The savings gap between men and women has reached £512, with women overcoming the obstacle of lower average earnings to lead the savings charge.
Research from Halifax into its own customers found that, on average, women have a balance of around £8,211 compared to £7,699 held by men.
This means that women have more savings as a share of their earnings than men in all regions across England and Wales.
While women have around 41% of their annual wages in savings, the same is true of less than a quarter of men.
Both men and women living in the South West are likely to have high amounts squirreled away as a proportion of their salaries.
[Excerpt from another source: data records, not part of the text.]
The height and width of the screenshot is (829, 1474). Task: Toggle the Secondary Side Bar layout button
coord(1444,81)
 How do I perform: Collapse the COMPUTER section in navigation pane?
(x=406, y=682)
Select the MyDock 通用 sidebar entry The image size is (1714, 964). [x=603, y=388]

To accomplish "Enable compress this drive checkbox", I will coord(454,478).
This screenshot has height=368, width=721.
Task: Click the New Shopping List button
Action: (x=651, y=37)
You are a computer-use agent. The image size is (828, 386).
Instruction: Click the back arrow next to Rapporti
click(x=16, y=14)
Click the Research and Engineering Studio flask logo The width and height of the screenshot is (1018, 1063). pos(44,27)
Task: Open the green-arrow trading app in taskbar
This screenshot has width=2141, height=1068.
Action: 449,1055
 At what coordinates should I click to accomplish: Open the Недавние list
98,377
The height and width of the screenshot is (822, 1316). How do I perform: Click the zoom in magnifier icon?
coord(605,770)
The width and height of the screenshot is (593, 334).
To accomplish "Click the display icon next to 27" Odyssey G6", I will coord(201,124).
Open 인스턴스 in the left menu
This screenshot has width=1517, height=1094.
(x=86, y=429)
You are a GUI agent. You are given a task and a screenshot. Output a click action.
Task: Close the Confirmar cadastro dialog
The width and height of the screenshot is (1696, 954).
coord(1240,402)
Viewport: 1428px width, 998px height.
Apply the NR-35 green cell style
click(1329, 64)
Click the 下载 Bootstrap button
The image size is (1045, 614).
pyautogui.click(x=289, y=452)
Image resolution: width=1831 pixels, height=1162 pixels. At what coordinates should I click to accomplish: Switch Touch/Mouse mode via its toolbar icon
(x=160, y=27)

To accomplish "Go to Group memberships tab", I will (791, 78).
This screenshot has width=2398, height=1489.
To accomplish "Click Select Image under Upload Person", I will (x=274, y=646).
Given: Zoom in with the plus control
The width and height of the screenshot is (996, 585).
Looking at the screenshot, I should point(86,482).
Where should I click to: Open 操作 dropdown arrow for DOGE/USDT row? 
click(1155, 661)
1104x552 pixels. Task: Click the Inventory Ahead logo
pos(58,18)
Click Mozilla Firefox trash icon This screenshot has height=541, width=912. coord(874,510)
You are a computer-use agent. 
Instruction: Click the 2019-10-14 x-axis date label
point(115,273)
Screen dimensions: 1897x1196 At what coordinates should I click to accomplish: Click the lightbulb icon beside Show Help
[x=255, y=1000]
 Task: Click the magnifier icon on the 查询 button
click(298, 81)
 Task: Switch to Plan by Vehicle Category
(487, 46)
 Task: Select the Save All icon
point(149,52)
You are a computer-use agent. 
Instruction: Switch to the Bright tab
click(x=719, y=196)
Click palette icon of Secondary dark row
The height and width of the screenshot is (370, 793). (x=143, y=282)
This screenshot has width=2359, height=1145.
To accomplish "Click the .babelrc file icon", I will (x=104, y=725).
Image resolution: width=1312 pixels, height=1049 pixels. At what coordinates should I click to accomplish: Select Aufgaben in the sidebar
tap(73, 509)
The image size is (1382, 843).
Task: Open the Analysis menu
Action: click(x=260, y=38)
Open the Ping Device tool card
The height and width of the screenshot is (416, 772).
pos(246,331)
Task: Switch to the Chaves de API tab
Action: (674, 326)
Women are still putting away more, with 49% of their annual earnings in savings (£8,700 on average), while men typically have 28% of their yearly wage (£8,344) stashed away.
In stark contrast, male and females savers in the capital have the lowest amounts stored in savings as a share of their annual wages, standing at 18% and 30% respectively.
Brits have been having a tough time finding savings accounts that give them real returns on their cash, thanks to the Government’s Funding for Lending Scheme (FLS) launched in August last year.
While it has given lenders access to cheap finances, it has also made them less reliant on savers’ deposits so can afford to offer less competitive rates.
Richard Fearon, head of Halifax savings, said: “However much cash people can afford to put aside in savings the most important thing is that it is working as hard as possible.
“Tax efficient savings vehicles such as ISAs can help people to make the most of their savings.”